====== Reading text ======

THE VALUE OF NUTRIENTS
As there is not a massive difference between the energy delivery from a granola bar or flapjack and a traditional chocolate snack, does this mean we should eat chocolate bars during sport?
Not really – the thing that makes the big difference between a good nut, seed and fruit flapjack and a chocolate bar is nutrient content. Natural foods are full of minerals, vitamins and phytonutrients. Although they are sometimes mentioned on ingredients list, the number of nutrients a food contains is not covered in the nutritional information. As a generalisation flapjacks and granola bars should be far richer in nutrients than chocolate bars. See for example the differences between the composition of a Snickers Bar which is low nutrient even though it contains peanuts and a generic Oat Fruit and Nut Granola Bar.

====== Material supplied ======

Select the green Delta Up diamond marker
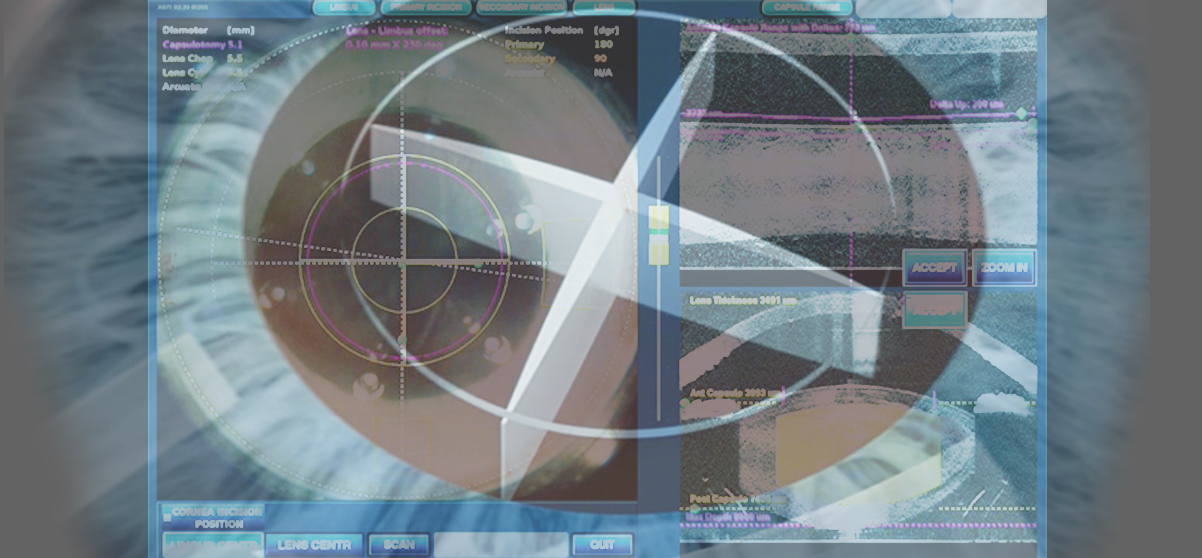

======
====== Material supplied ======

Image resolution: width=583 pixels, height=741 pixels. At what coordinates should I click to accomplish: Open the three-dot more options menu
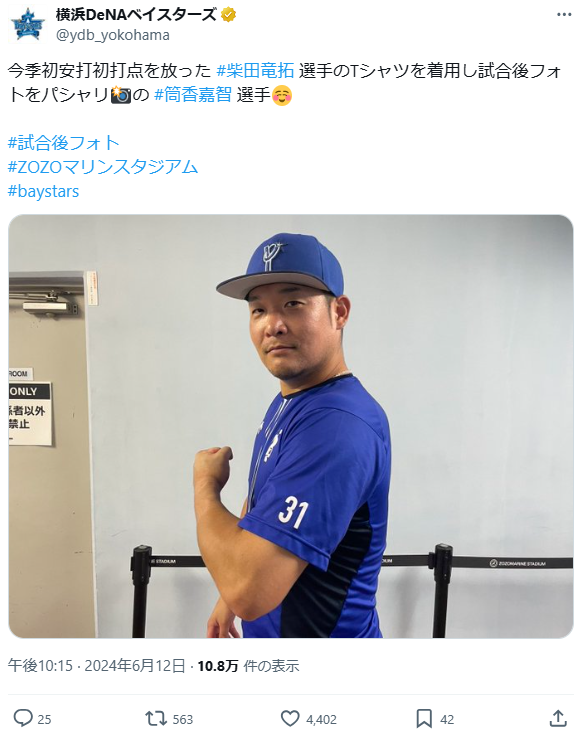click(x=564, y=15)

======

Your tasks
• 1. In the nutrients text, what are natural foods said to be full of?
• 2. Reproduce the stretch of the nutrients text from "THE VALUE OF" through "bars during sport?".
The records play no part in the tasks.

Answers to each task
• 1. Minerals, vitamins and phytonutrients.

• 2.
THE VALUE OF NUTRIENTS
As there is not a massive difference between the energy delivery from a granola bar or flapjack and a traditional chocolate snack, does this mean we should eat chocolate bars during sport?